(WORK INSTRUCTION) Print out the entries from the line containing "You are a computer-use" through the last line, exactly, and print nothing else. Pictures are not copied.

[Saved data entries]
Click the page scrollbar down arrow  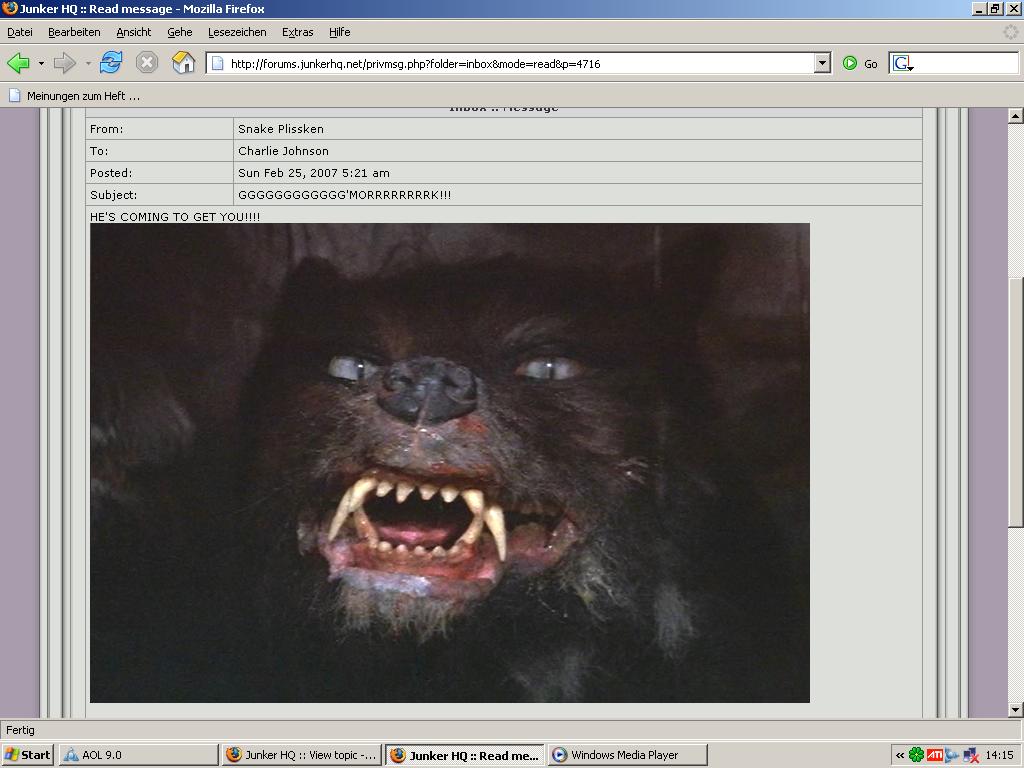[1015, 710]
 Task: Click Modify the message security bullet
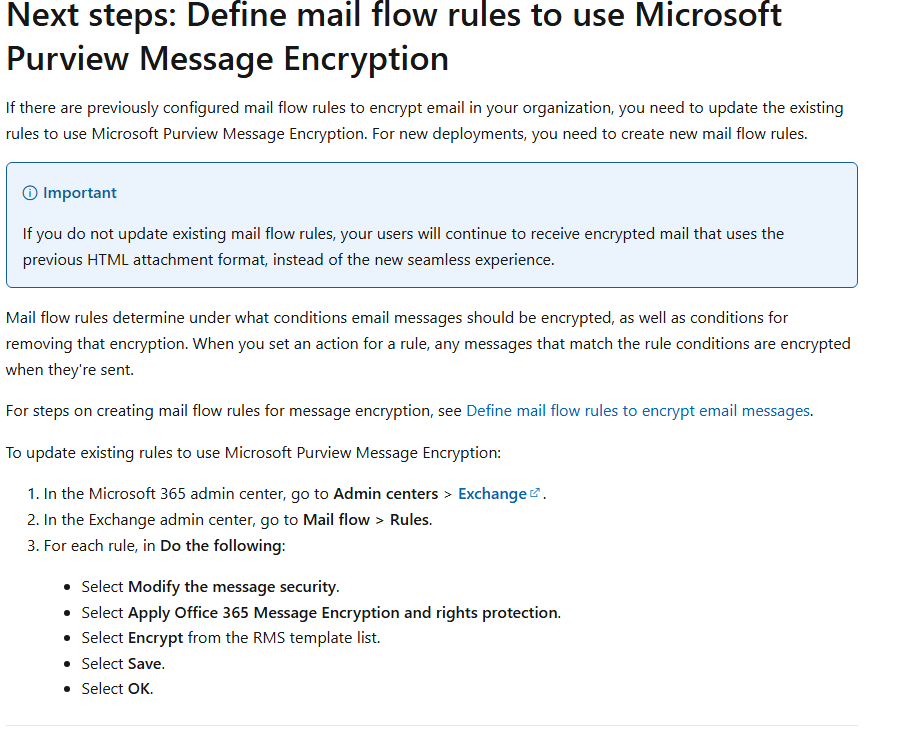210,587
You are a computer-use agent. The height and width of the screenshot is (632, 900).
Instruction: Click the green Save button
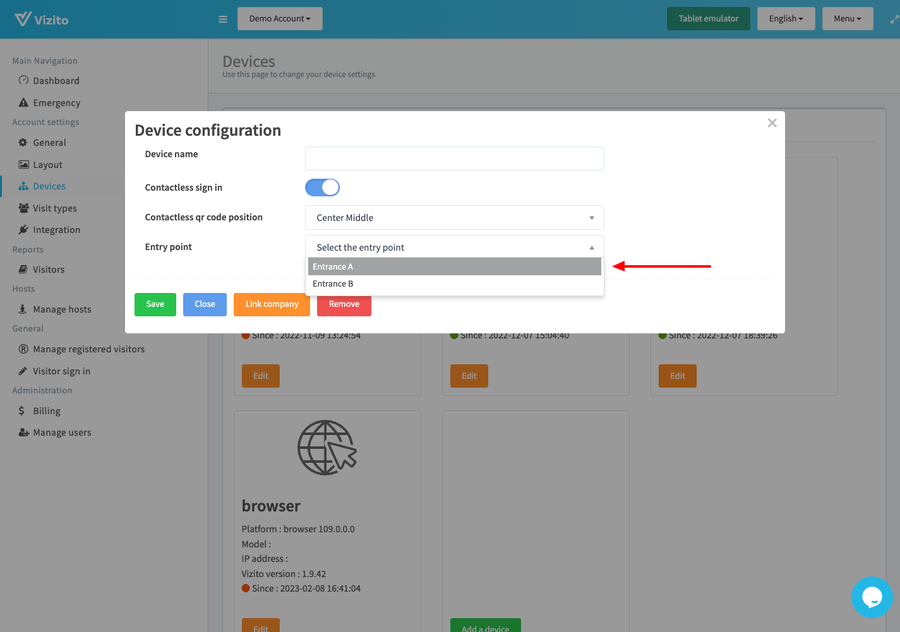155,304
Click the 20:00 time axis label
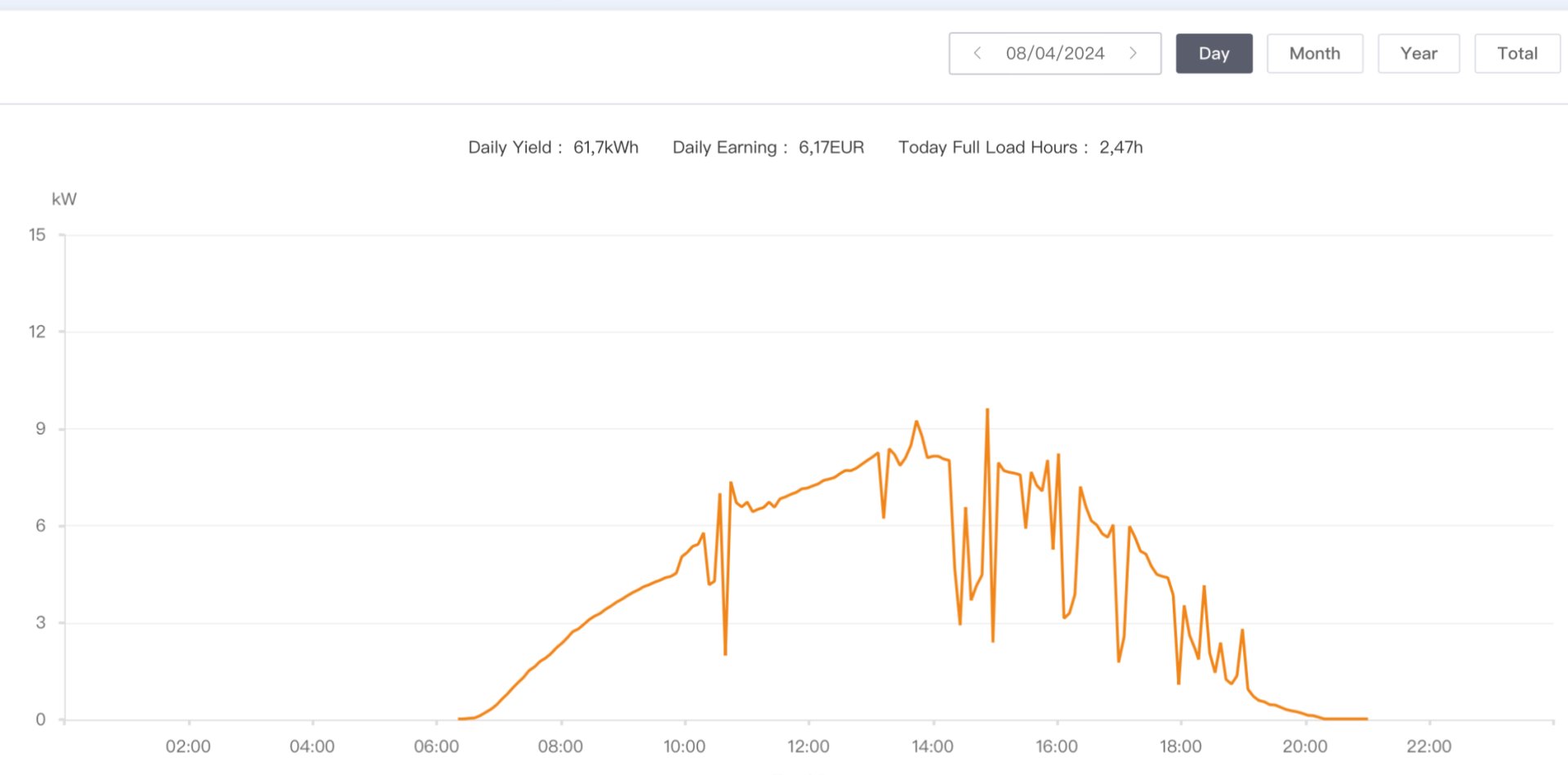1568x775 pixels. pos(1305,746)
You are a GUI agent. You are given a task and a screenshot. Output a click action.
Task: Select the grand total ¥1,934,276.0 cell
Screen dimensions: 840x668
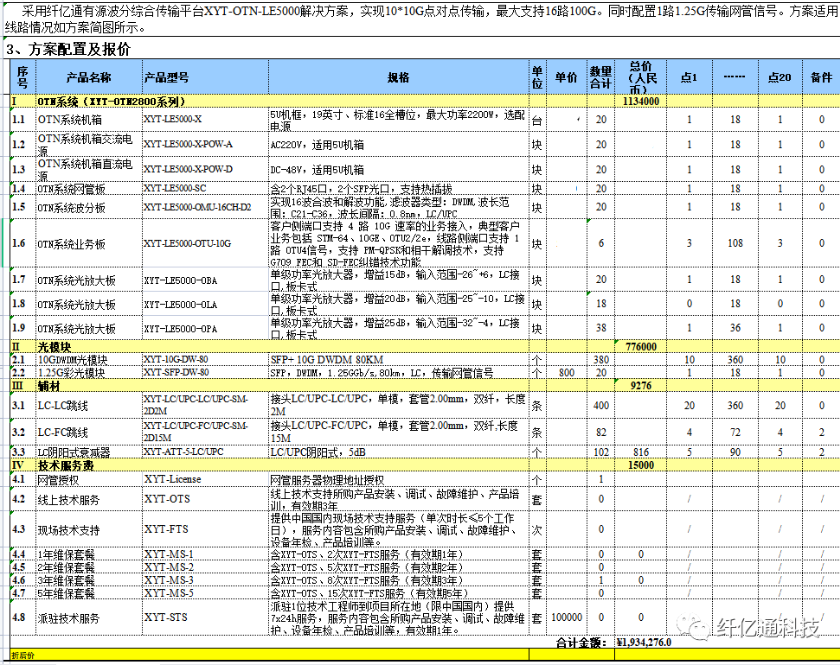pyautogui.click(x=645, y=642)
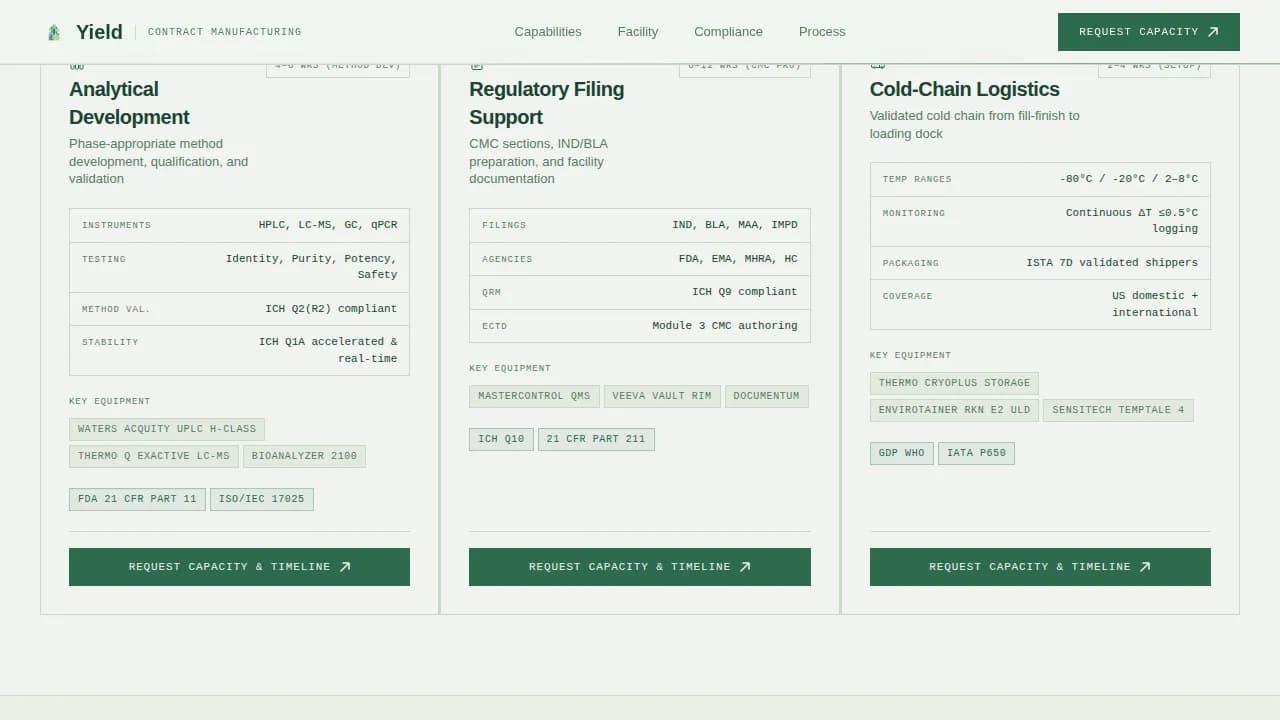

(TASK RESPONSE)
You are a computer-use agent. The height and width of the screenshot is (632, 900).
Instruction: Click the green Save button
155,304
Click the 20:00 time axis label
1568x775 pixels. pos(1305,746)
You are a GUI agent. You are given a task and a screenshot. Output a click action.
Task: Select the grand total ¥1,934,276.0 cell
Screen dimensions: 840x668
pyautogui.click(x=645, y=642)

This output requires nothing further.